Ask the patient to close lips and hold tongue on the roof of their mouth – During the previous stages the patient’s facial musculature will tend to assume a relaxed position. This results in the lips around the bite block being open and the tongue dropping to the floor of the mouth. Immediately prior to exposure the patient should be requested to close their lips and place their tongue on the roof of their mouth or slightly behind the front of their top teeth and keep it there throughout the exposure of the patient. It has been suggested that to assist in tongue placement, the patient should be asked to swallow. Unfortunately the end phase of swallowing is that the tongue drops to the floor of the mouth. Therefore this instruction is not recommended.
According to Rushton et al.,12 while failure of the patient to place their tongue in the correct position is the most common technical fault (71.9%) it rarely results in an image being unacceptable (0.1%).
Exposure and patient dismissal – According to law, when a panoramic exposure is made on a patient the operator must ensure that a) they are in a position to observe the patient throughout the entire exposure b) be either 2 meters (approximately 6 feet) from the patient or if closer than 2 meters, behind a barrier.
Immediately prior to exposure the patient should be informed that the panoramic unit will move in front of them and take approximately 20 seconds to complete the rotation. The patient should also be reminded to keep their lips together and press the tongue against the roof of their mouth for the entire exposure.

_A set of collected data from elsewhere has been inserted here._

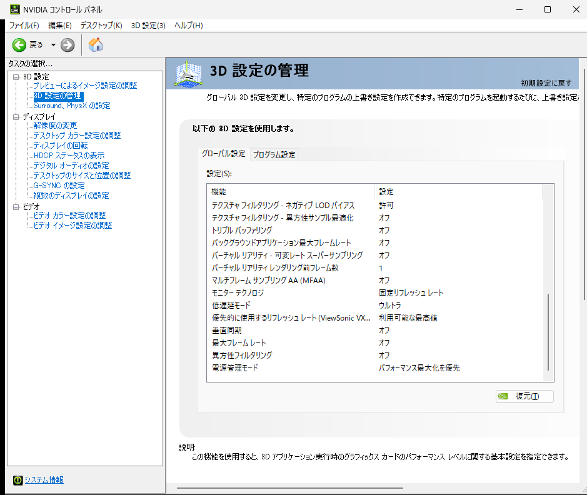
Task: Click the green Back arrow icon
Action: [19, 45]
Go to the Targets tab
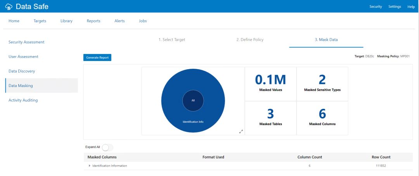Viewport: 419px width, 176px height. pos(40,21)
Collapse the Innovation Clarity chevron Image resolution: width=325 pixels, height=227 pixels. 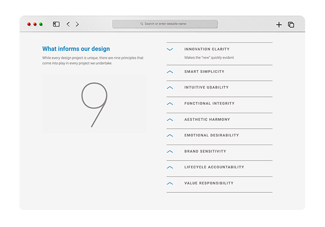(170, 49)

Patient exposure is achieved by depressing the exposure button and keeping it depressed throughout the entire rotation of the panoramic unit until it comes to a complete stop. The exposure control is a “deadman” switch. This means that release of the button will terminate not only the exposure of the patient to x-radiation but the rotational motion. Exposure should be terminated if the patient moves markedly at the beginning of the exposure. This can be either due to the spontaneous patient motion (e.g. cough, sneeze) or due to shoulder interference with the rotational motion of the C-arm.
Immediately after exposure, the operator should release the head supports and ask the patient to slowly back away from the head holder. The patient should then be asked to remain in the area while the film is being processed. Only after the radiograph has been determined to be diagnostically acceptable should the patient be dismissed.